Despite a surfeit of good-intentioned, positive local programmes on which billions of dollars are being spent, the other pandemic, the one in which mostly women and girls are harmed, maimed and killed, races on unabated. Over time, whenever there is a flurry of domestic or gender-based violence reports or femicides, as has been the case recently, there has been a tendency by government officials and the media to refer to them as a spate. While perhaps this it not the intent, it does give the mistaken impression that there are periods when there are no occurrences of violence against women. Nothing could be further from the truth.
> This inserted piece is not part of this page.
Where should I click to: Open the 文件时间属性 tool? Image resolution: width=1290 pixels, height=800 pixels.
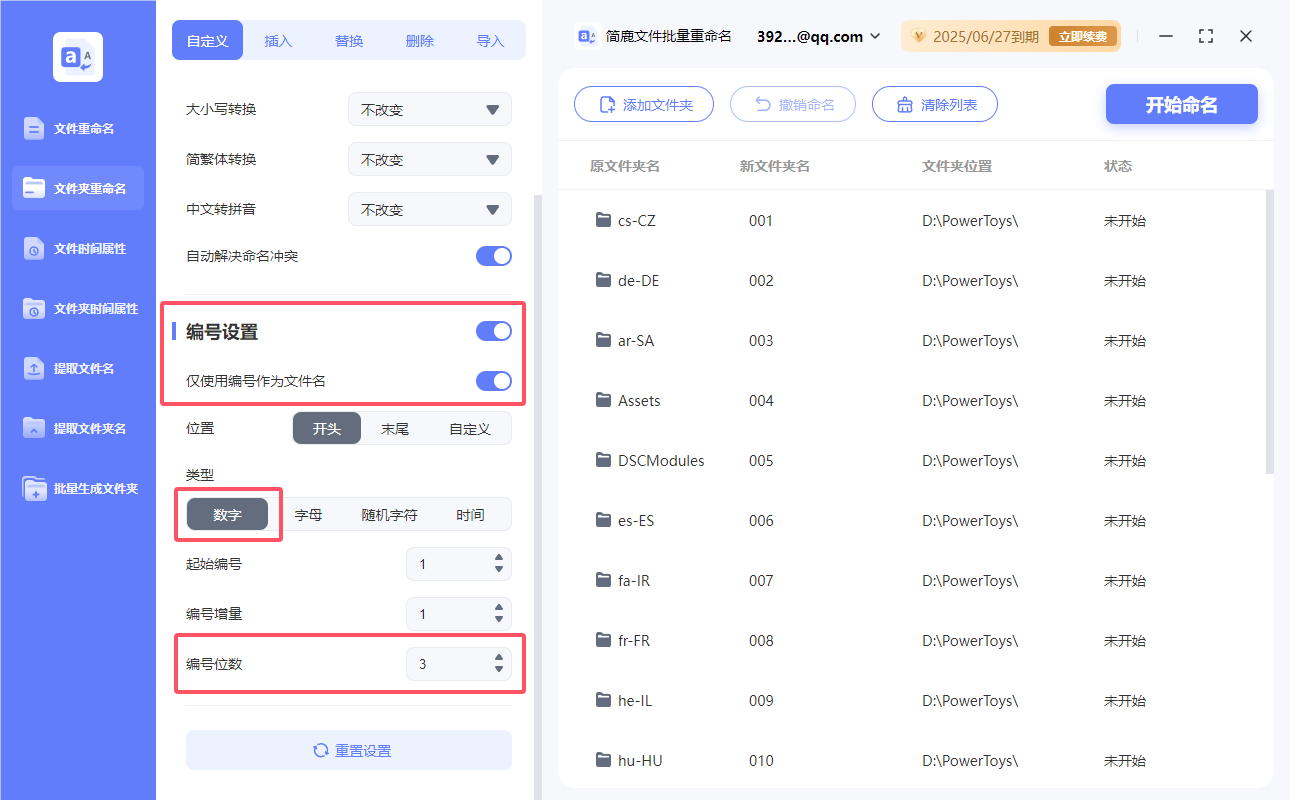77,248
Globally, according to data published by the World Health Organisation this year, more than 640 million women (one in four) aged 15 and older have experienced or are experiencing violence at the hands of a partner. Further, the United Nations Office on Drugs and Crime’s Global Study on Homicide published in 2019 found that 137 women are killed every day by a current or former partner or family member.
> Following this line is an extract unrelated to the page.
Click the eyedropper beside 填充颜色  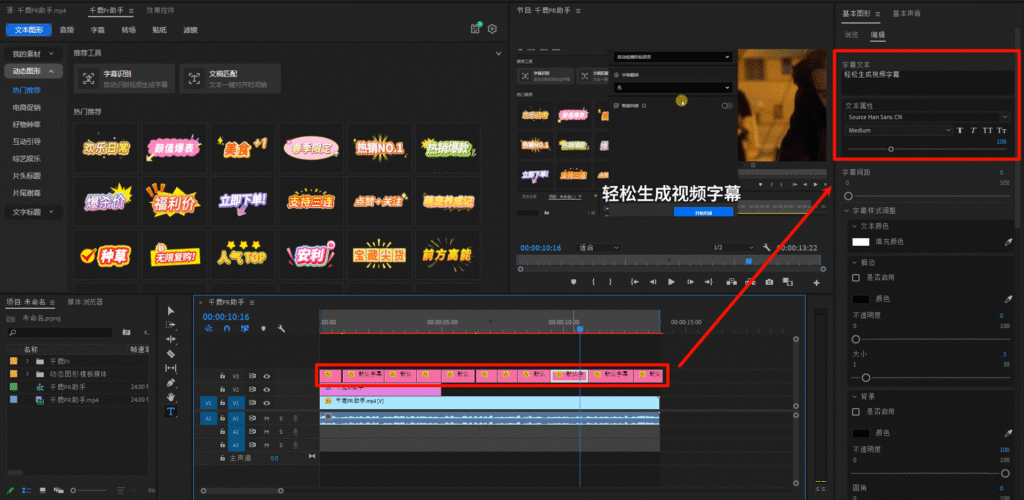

The local situation mirrors the global one. While the more horrific stories tend to make the news, the Guyana Police Force revealed in March this year that it had received 1,662 reports of domestic violence last year, 213 more than were made in 2019. That equals four reports a day in 2020 and three per day in 2019. These figures did not include the femicides that occurred as a result of domestic or gender-based violence.
In response to these atrocities, and as a means of preventing them, the Ministry of Human Services and Social Security in collaboration with partners launched the Spotlight Initiative, which aims to educate, spread awareness, and provide intervention to victims of violence regardless of gender and age. A new hotline, 914, specifically for reports of violence against women, is part of the initiative. There is also the Gender-Based Violence Service Guide App, launched in March, that provides access to information, support and assistance.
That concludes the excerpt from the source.